■ Instructions for the task ■
Everything from the first line of the records below through the line containing "The width and height of the screenshot is (836, 410)." is to be retyped exactly; leave out the rest.
........
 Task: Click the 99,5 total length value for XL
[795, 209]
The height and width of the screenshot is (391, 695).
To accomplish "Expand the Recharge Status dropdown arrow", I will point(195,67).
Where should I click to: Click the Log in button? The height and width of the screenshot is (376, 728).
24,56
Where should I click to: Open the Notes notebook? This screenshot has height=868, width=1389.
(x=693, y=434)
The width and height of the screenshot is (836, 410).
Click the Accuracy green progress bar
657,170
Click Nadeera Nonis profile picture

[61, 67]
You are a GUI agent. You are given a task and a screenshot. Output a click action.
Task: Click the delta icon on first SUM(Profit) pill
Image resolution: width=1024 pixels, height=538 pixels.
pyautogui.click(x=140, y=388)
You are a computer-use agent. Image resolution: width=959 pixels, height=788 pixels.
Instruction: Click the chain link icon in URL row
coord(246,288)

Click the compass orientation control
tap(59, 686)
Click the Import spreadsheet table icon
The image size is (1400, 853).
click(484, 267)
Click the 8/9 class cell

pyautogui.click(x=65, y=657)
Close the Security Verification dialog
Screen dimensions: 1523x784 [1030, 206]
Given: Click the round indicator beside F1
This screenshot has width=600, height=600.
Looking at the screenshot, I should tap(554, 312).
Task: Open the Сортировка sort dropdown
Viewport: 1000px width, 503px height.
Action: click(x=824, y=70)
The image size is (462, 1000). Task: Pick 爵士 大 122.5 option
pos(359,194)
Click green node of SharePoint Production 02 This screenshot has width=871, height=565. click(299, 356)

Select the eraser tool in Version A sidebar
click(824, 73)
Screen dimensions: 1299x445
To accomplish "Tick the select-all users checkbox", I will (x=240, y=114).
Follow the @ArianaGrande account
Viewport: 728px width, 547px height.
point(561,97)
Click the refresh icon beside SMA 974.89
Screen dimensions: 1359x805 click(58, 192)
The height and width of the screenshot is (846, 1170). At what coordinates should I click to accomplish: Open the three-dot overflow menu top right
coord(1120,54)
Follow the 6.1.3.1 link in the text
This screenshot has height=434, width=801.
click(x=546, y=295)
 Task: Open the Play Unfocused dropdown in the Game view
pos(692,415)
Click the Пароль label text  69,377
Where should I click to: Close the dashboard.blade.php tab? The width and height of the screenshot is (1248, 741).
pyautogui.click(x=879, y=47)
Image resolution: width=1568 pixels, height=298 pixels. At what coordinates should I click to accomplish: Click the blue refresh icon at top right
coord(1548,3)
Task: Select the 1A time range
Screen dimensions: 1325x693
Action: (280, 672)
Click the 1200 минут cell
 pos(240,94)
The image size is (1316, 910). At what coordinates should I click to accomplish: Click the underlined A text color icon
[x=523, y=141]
........
■ Answer below ■
 Task: Click the 99,5 total length value for XL
[795, 209]
The height and width of the screenshot is (391, 695).
To accomplish "Expand the Recharge Status dropdown arrow", I will point(195,67).
Where should I click to: Click the Log in button? The height and width of the screenshot is (376, 728).
24,56
Where should I click to: Open the Notes notebook? This screenshot has height=868, width=1389.
(x=693, y=434)
The width and height of the screenshot is (836, 410).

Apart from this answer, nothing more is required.